DIRECTIONS :: Copy all lines containing the string "Task" from the records below.

EXERCISE MATERIALS ::
::::::::
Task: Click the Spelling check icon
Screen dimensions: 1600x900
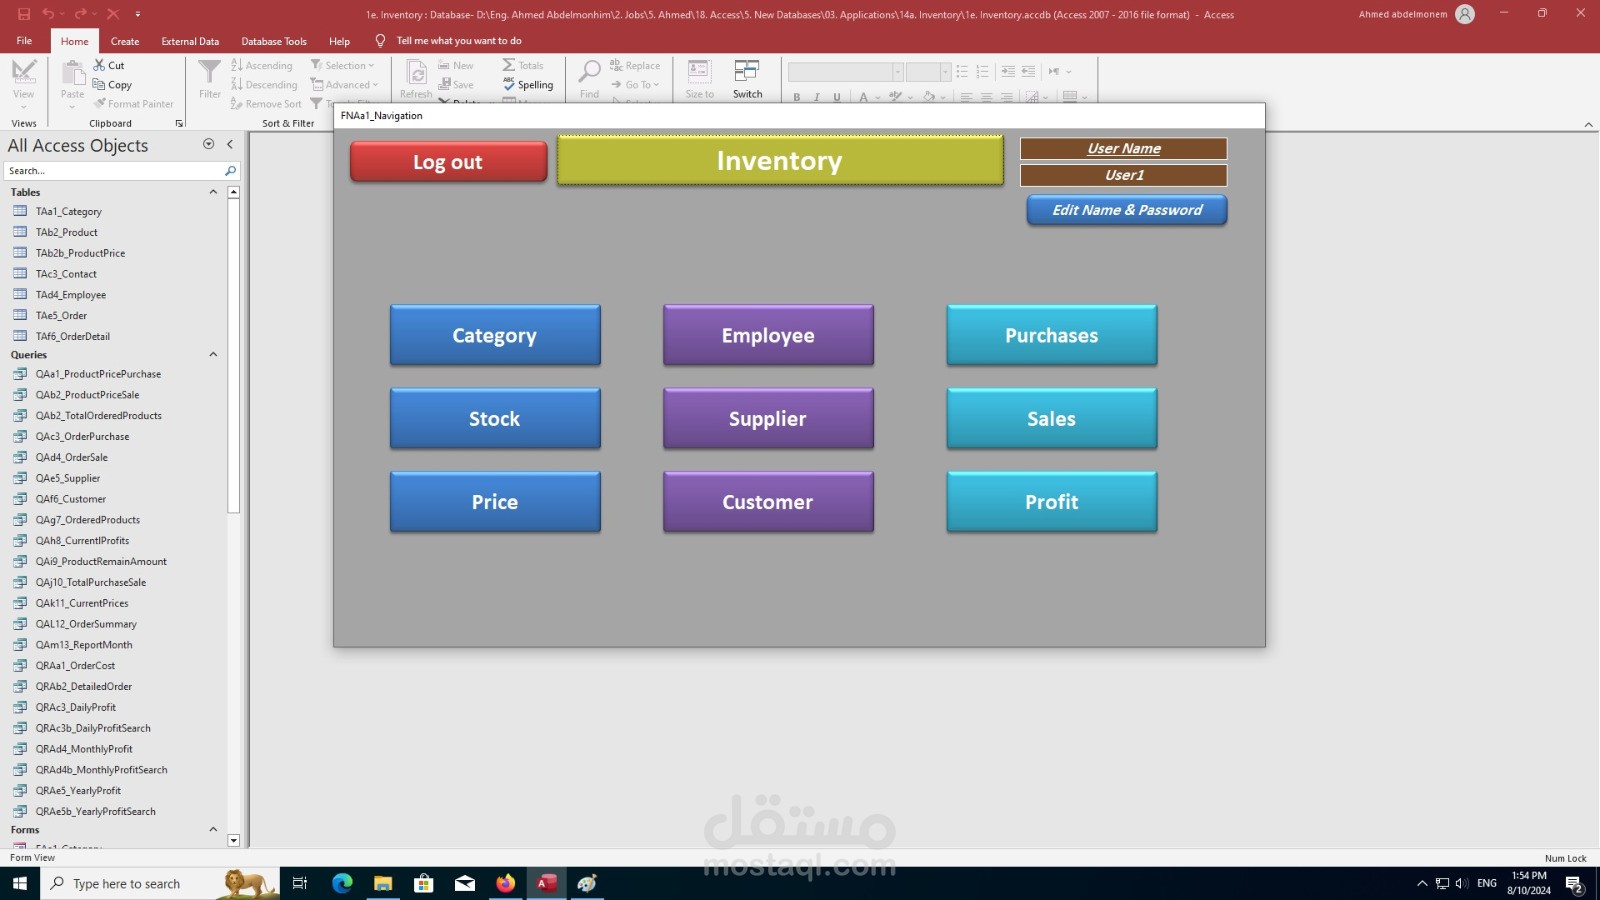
::::::::
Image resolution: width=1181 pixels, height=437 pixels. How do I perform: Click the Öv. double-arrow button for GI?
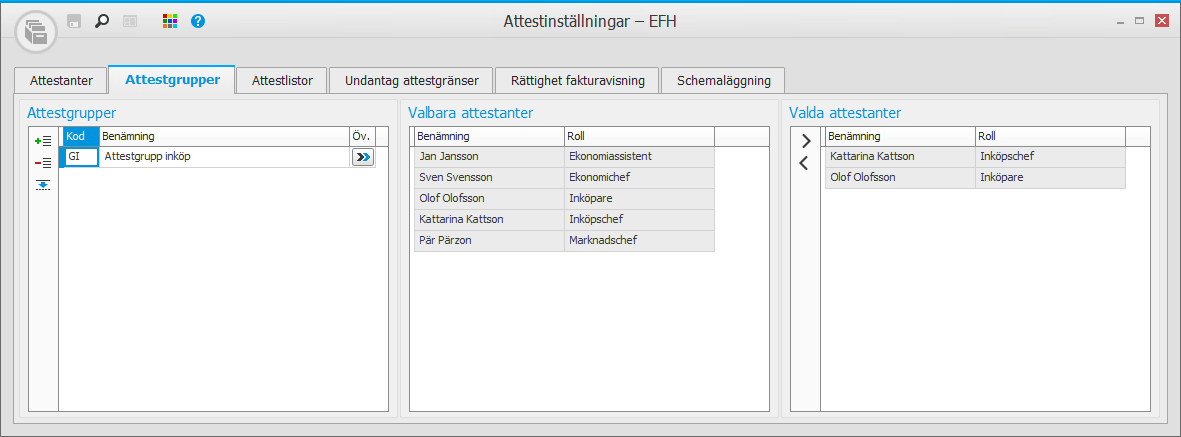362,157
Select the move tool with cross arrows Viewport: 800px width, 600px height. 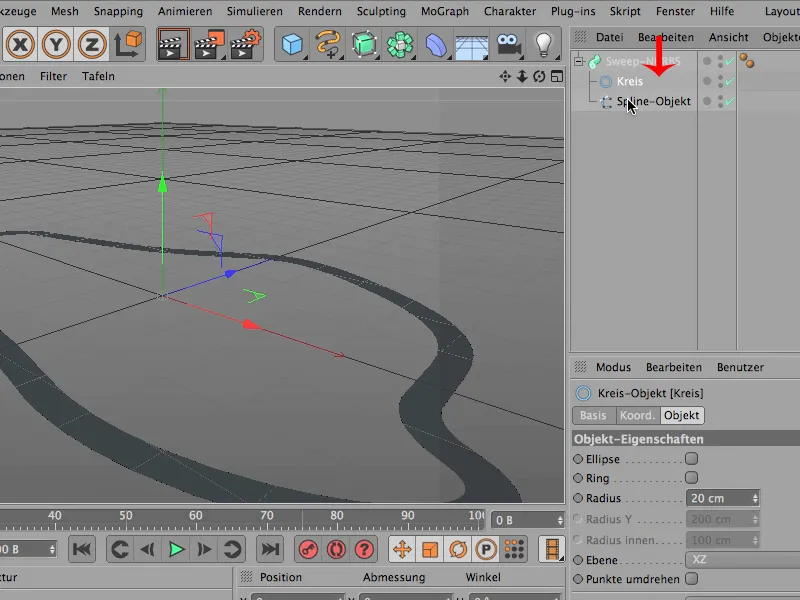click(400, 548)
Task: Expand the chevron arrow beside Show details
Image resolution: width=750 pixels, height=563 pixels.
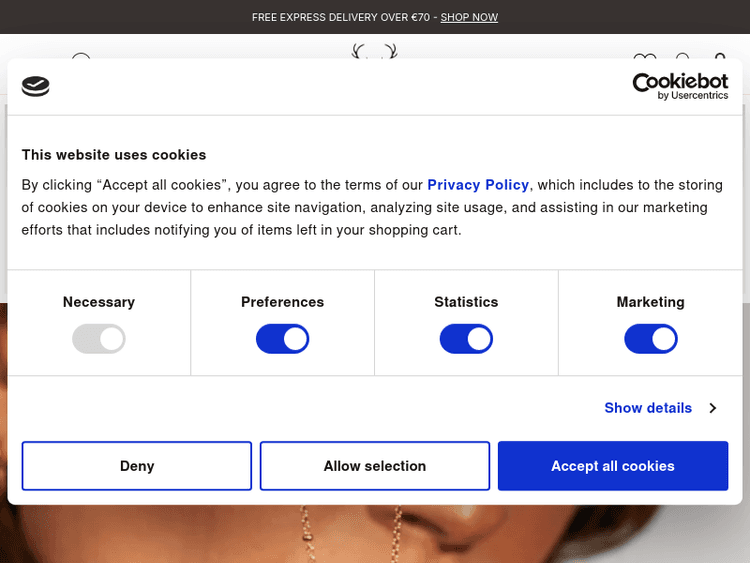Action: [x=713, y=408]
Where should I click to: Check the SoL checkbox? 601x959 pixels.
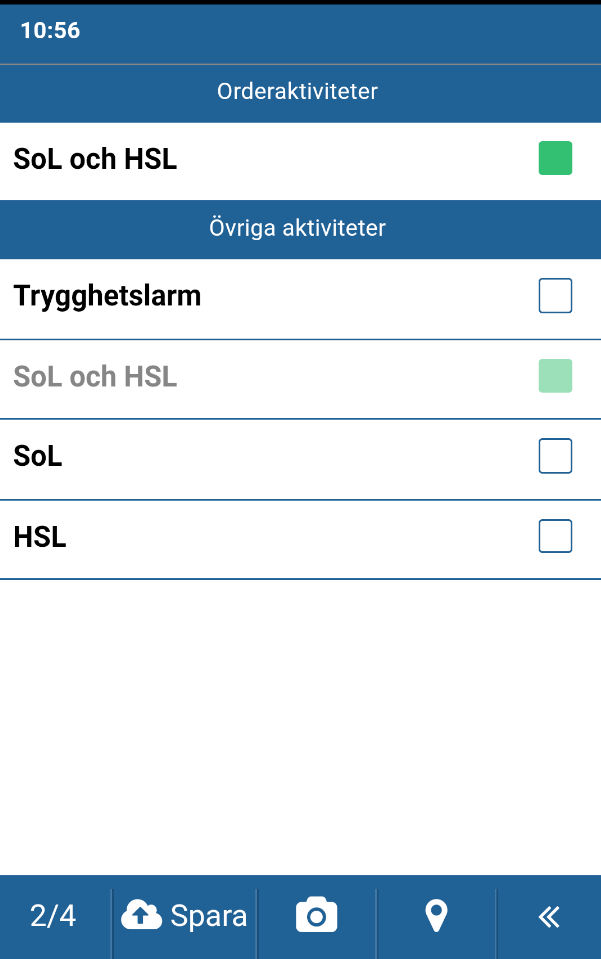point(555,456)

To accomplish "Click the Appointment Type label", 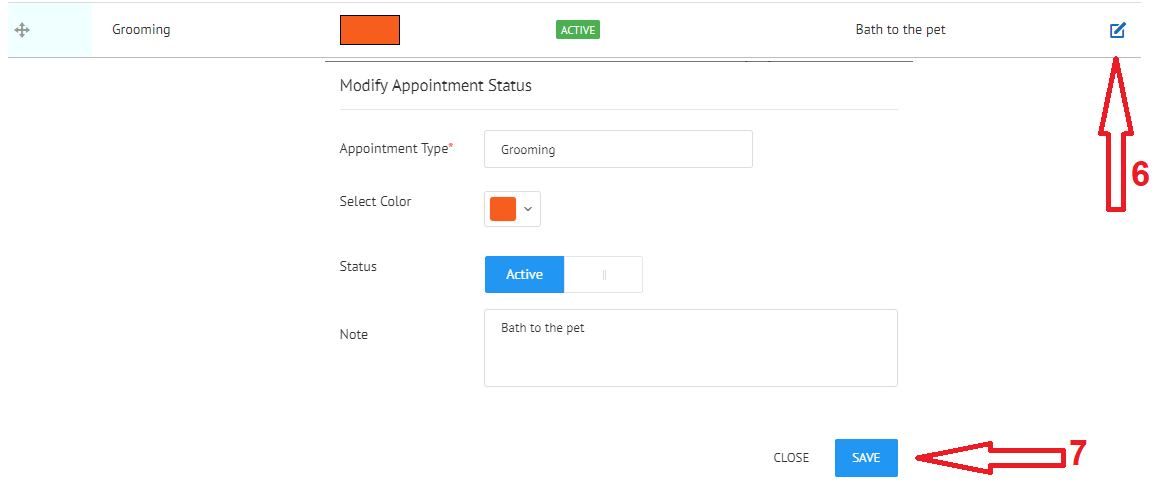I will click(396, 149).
::::::::
RESPONSE TO THIS EXERCISE ::
Task: Click the Spelling check icon
Task: Expand the chevron arrow beside Show details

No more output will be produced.